§ **Task directions**:
Without the images, output each record below as it stands.

§ **Screenshot grounding data**:
=== Section Start ===
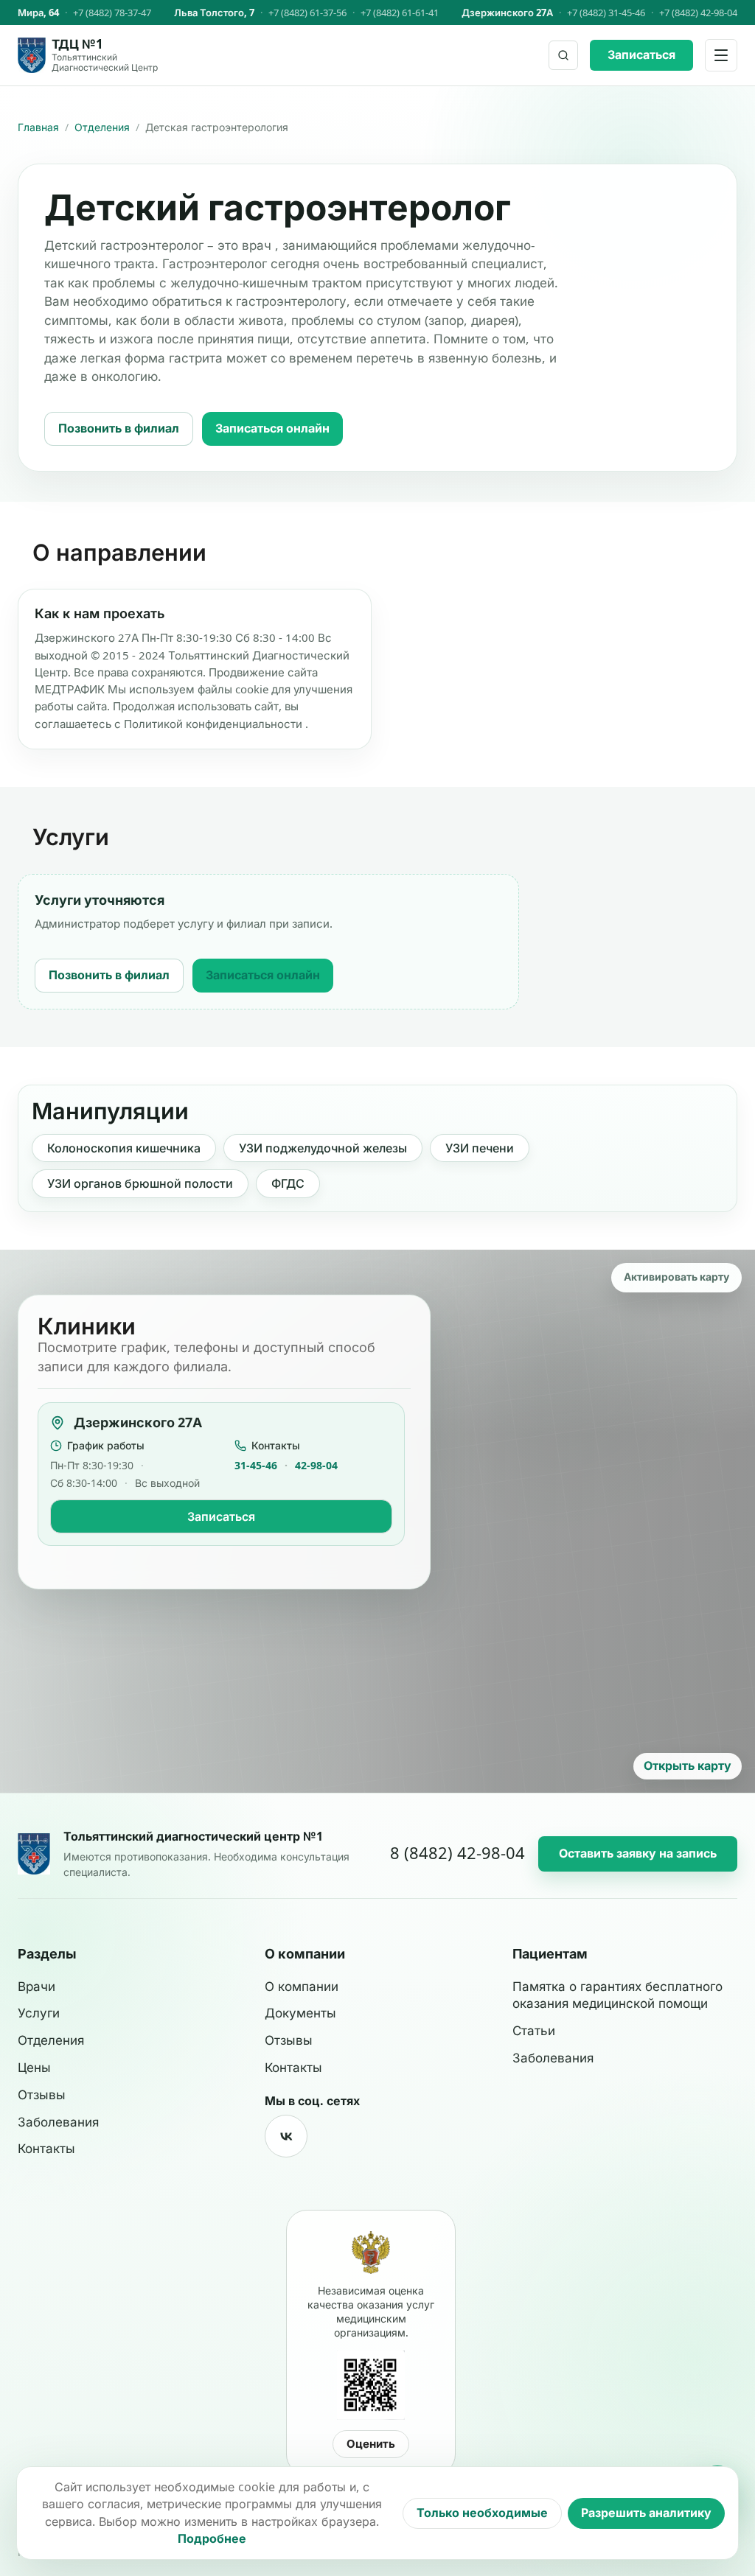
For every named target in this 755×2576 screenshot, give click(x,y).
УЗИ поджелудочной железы (323, 1148)
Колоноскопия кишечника (124, 1148)
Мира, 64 (38, 12)
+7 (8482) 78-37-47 (112, 12)
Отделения (102, 127)
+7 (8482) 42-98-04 (698, 12)
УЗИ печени (479, 1148)
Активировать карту (676, 1276)
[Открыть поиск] (563, 55)
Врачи (36, 1986)
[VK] (286, 2136)
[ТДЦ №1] (34, 1854)
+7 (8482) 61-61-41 (400, 12)
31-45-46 (255, 1465)
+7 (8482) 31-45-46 (606, 12)
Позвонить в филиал (118, 428)
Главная (38, 127)
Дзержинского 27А (507, 12)
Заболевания (58, 2122)
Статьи (533, 2030)
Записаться (641, 54)
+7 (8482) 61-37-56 (307, 12)
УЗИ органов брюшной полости (140, 1183)
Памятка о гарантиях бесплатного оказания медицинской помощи (617, 1995)
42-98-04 (316, 1465)
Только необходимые (482, 2512)
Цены (34, 2067)
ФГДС (288, 1183)
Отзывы (42, 2094)
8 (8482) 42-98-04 (457, 1853)
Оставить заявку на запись (638, 1853)
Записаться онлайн (272, 428)
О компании (301, 1986)
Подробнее (212, 2538)
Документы (300, 2013)
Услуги (39, 2013)
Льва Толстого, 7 (214, 12)
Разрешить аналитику (646, 2512)
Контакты (46, 2148)
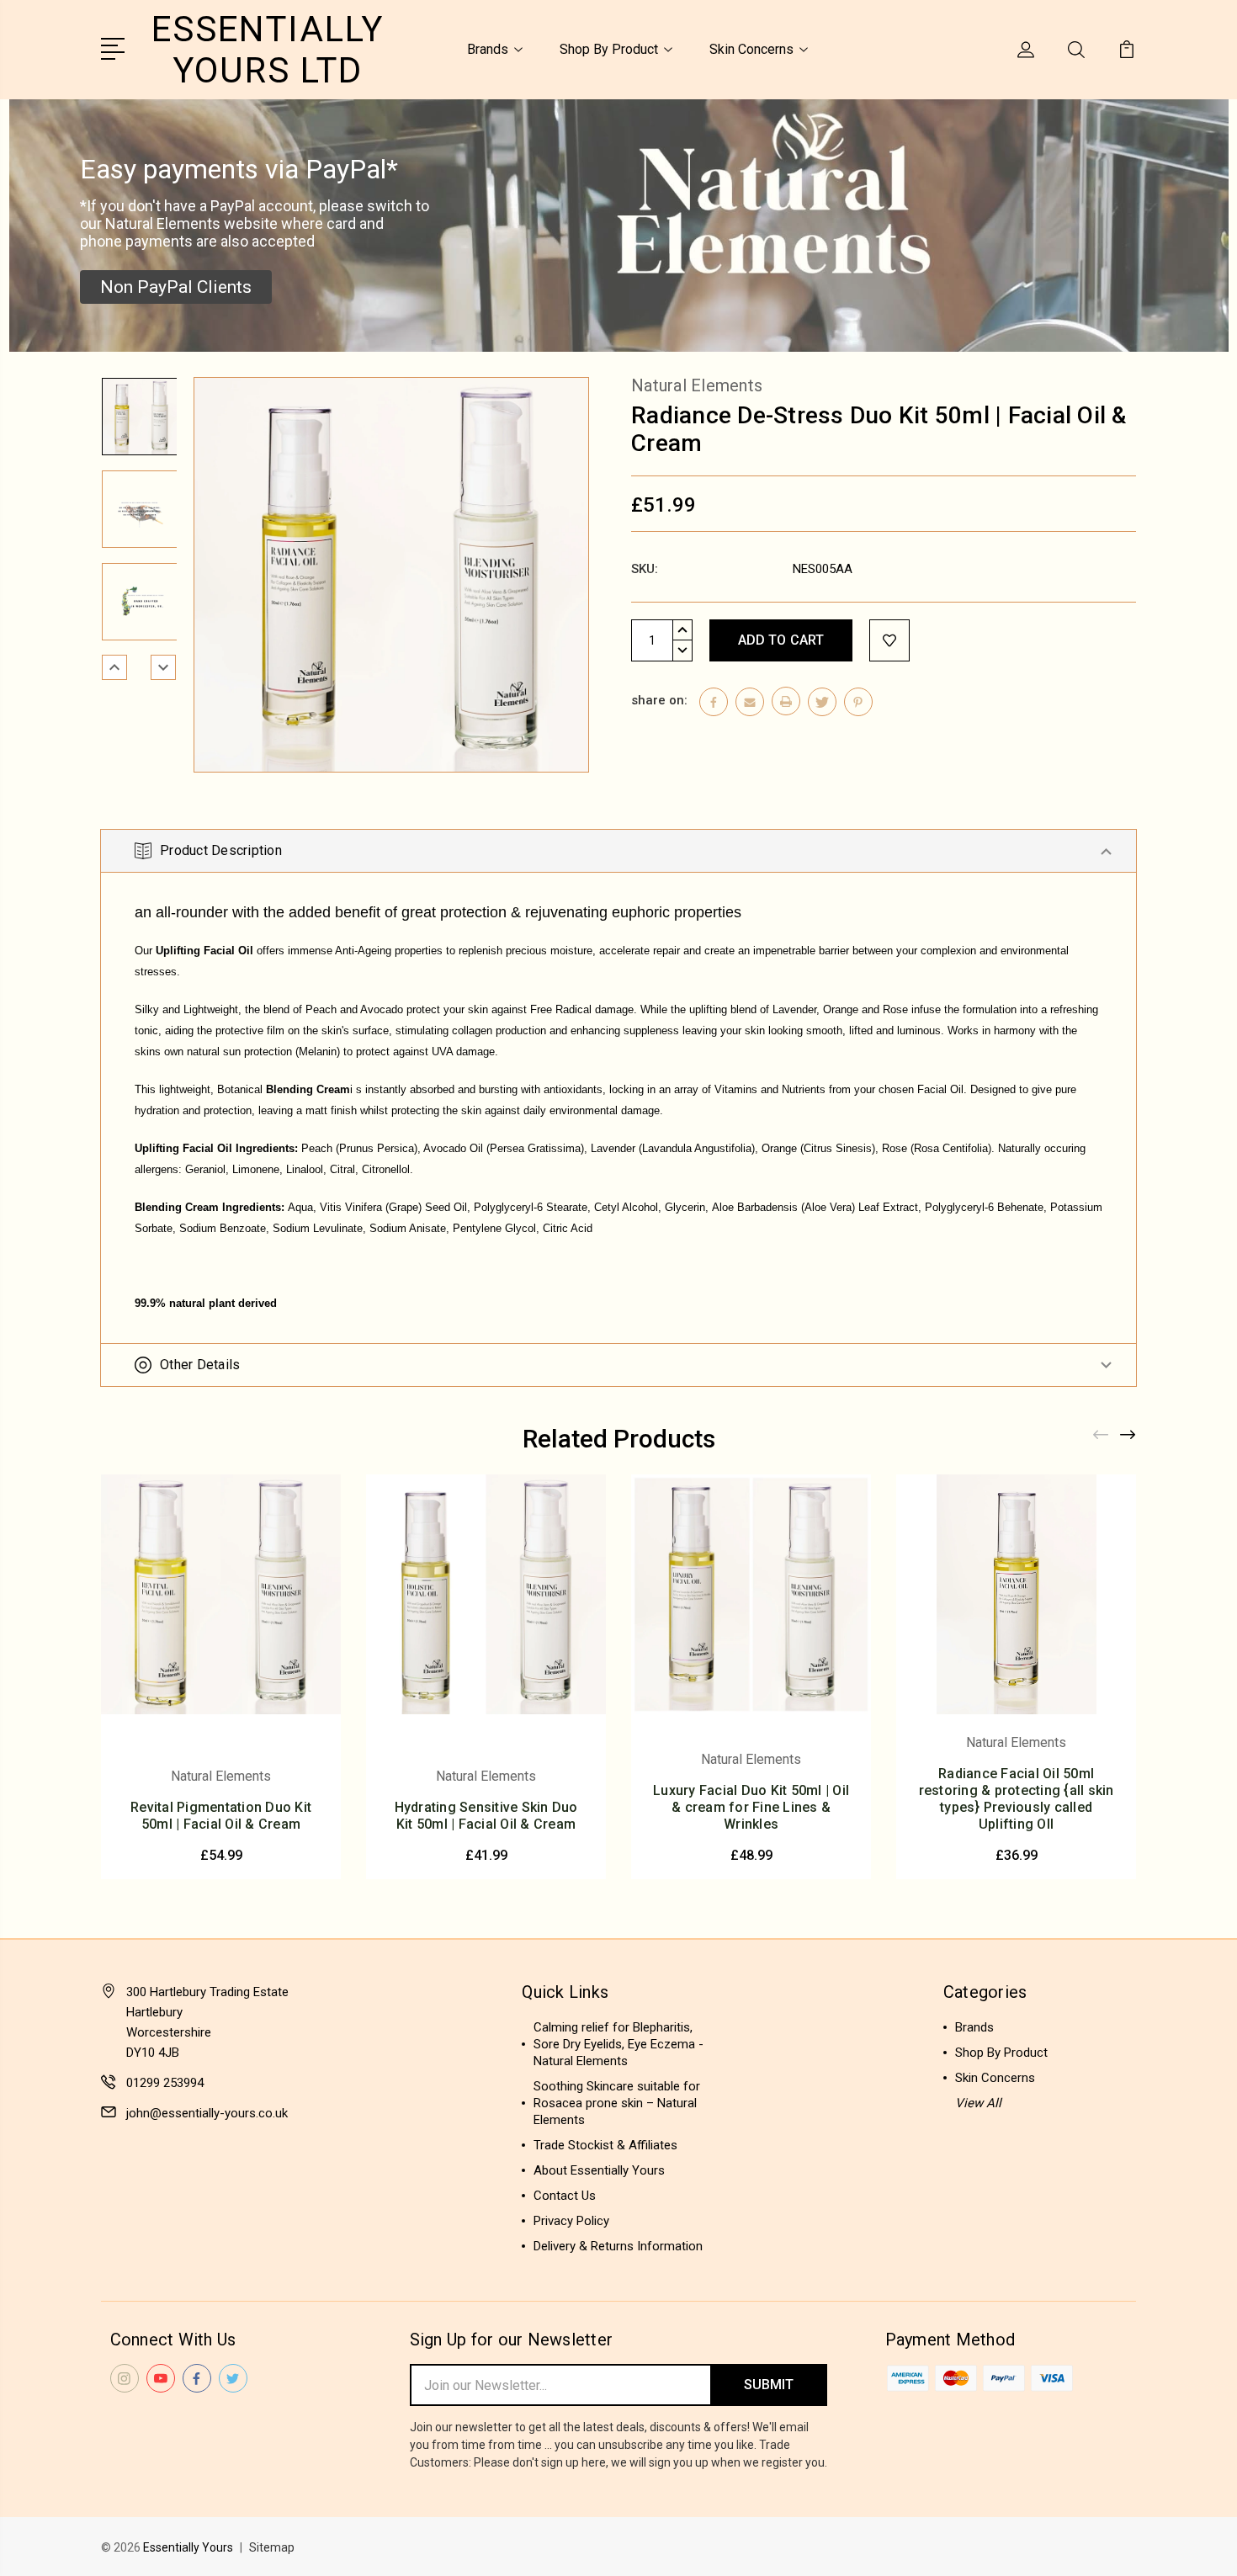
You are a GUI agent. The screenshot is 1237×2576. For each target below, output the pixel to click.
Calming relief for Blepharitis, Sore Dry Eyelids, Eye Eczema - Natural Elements (618, 2044)
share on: (659, 700)
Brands (487, 49)
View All (978, 2103)
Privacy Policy (571, 2220)
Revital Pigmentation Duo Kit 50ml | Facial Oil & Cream (220, 1815)
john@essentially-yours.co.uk (207, 2113)
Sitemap (272, 2547)
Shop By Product (609, 49)
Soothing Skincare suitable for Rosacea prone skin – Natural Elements (617, 2103)
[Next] (163, 667)
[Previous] (114, 667)
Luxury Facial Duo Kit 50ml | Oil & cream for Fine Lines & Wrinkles (751, 1807)
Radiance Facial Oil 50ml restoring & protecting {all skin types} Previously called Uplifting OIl (1016, 1799)
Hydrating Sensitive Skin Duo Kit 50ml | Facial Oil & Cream (486, 1815)
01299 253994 (165, 2082)
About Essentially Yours (599, 2170)
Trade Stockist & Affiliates (605, 2145)
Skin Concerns (751, 49)
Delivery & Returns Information (618, 2246)
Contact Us (565, 2195)
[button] (176, 287)
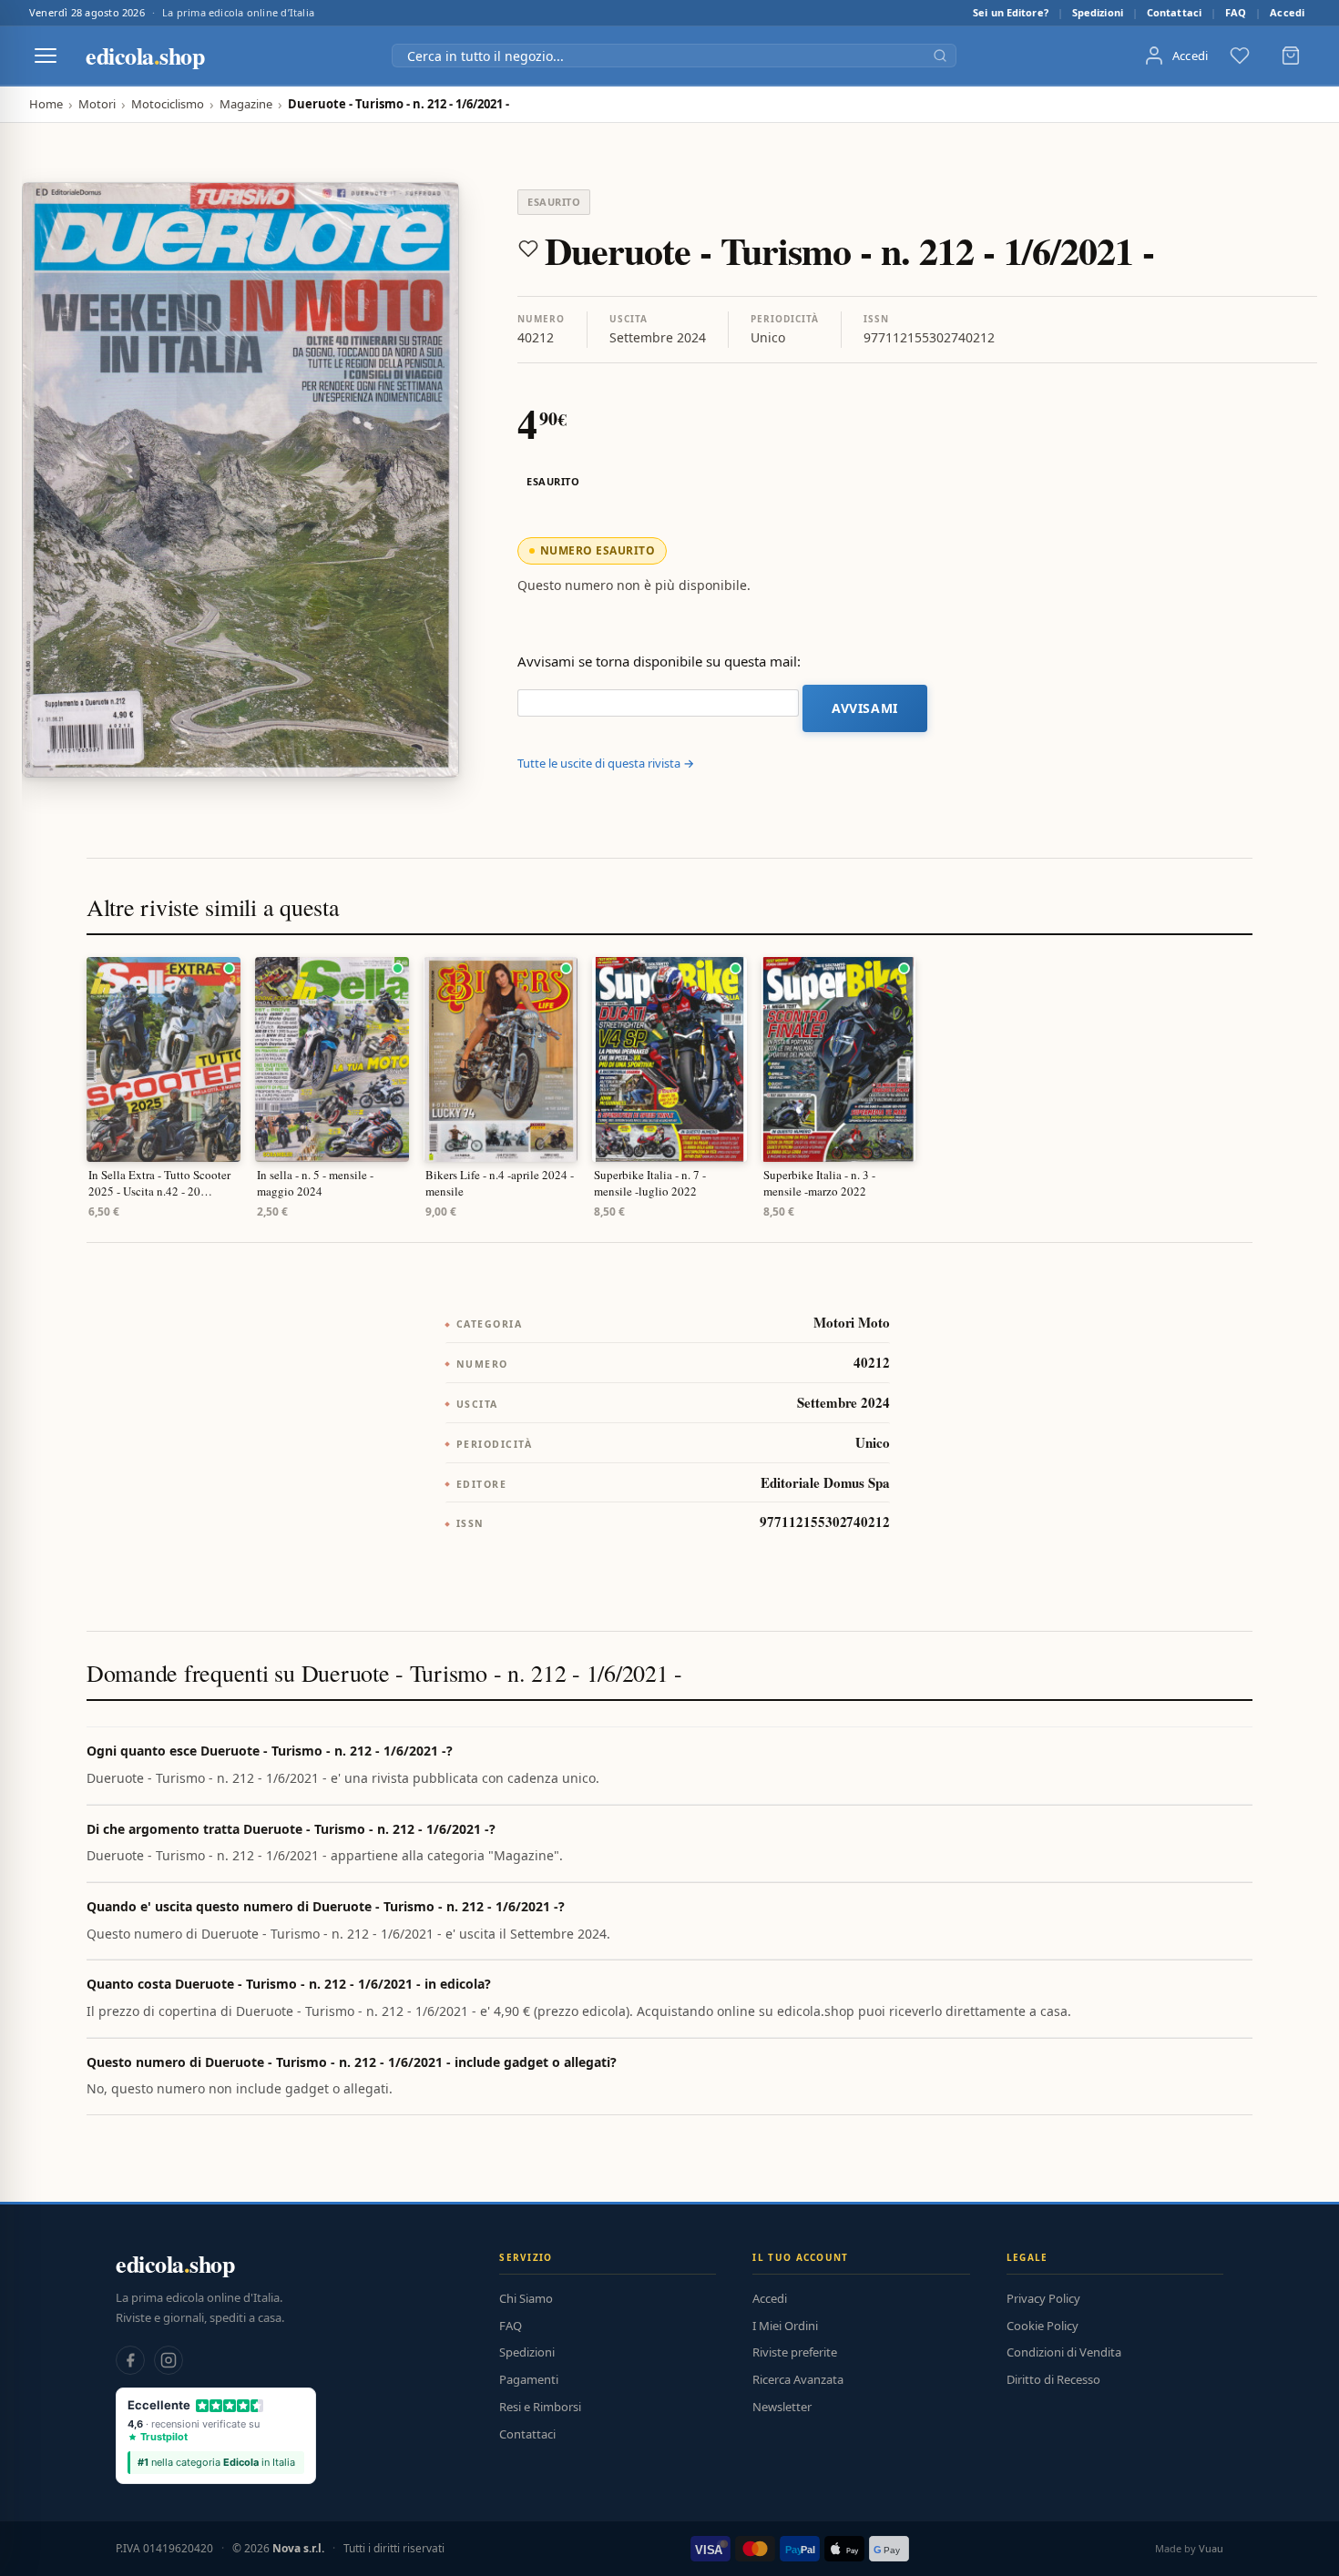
=== Section End ===
§ **Output for this exercise**:
For every named target in this 755×2576 screenshot, give click(x,y).
УЗИ поджелудочной железы (323, 1148)
Колоноскопия кишечника (124, 1148)
Мира, 64 (38, 12)
+7 (8482) 78-37-47 (112, 12)
Отделения (102, 127)
+7 (8482) 42-98-04 (698, 12)
УЗИ печени (479, 1148)
Активировать карту (676, 1276)
[Открыть поиск] (563, 55)
Врачи (36, 1986)
[VK] (286, 2136)
[ТДЦ №1] (34, 1854)
+7 (8482) 61-61-41 (400, 12)
31-45-46 (255, 1465)
+7 (8482) 31-45-46 (606, 12)
Позвонить в филиал (118, 428)
Главная (38, 127)
Дзержинского 27А (507, 12)
Заболевания (58, 2122)
Статьи (533, 2030)
Записаться (641, 54)
+7 (8482) 61-37-56 (307, 12)
УЗИ органов брюшной полости (140, 1183)
Памятка о гарантиях бесплатного оказания медицинской помощи (617, 1995)
42-98-04 (316, 1465)
Только необходимые (482, 2512)
Цены (34, 2067)
ФГДС (288, 1183)
Отзывы (42, 2094)
8 (8482) 42-98-04 (457, 1853)
Оставить заявку на запись (638, 1853)
Записаться онлайн (272, 428)
О компании (301, 1986)
Подробнее (212, 2538)
Документы (300, 2013)
Услуги (39, 2013)
Льва Толстого, 7 (214, 12)
Разрешить аналитику (646, 2512)
Контакты (46, 2148)
You are a GUI agent. The screenshot is 1237×2576. For each target below, output the pixel to click.
Calming relief for Blepharitis, Sore Dry Eyelids, Eye Eczema - Natural Elements (618, 2044)
share on: (659, 700)
Brands (487, 49)
View All (978, 2103)
Privacy Policy (571, 2220)
Revital Pigmentation Duo Kit 50ml | Facial Oil & Cream (220, 1815)
john@essentially-yours.co.uk (207, 2113)
Sitemap (272, 2547)
Shop By Product (609, 49)
Soothing Skincare suitable for Rosacea prone skin – Natural Elements (617, 2103)
[Next] (163, 667)
[Previous] (114, 667)
Luxury Facial Duo Kit 50ml | Oil & cream for Fine Lines & Wrinkles (751, 1807)
Radiance Facial Oil 50ml restoring & protecting {all skin types} Previously called Uplifting OIl (1016, 1799)
Hydrating Sensitive Skin Duo Kit 50ml | Facial Oil & Cream (486, 1815)
01299 253994 (165, 2082)
About Essentially Yours (599, 2170)
Trade Stockist & Affiliates (605, 2145)
Skin Concerns (751, 49)
Delivery & Returns Information (618, 2246)
Contact Us (565, 2195)
[button] (176, 287)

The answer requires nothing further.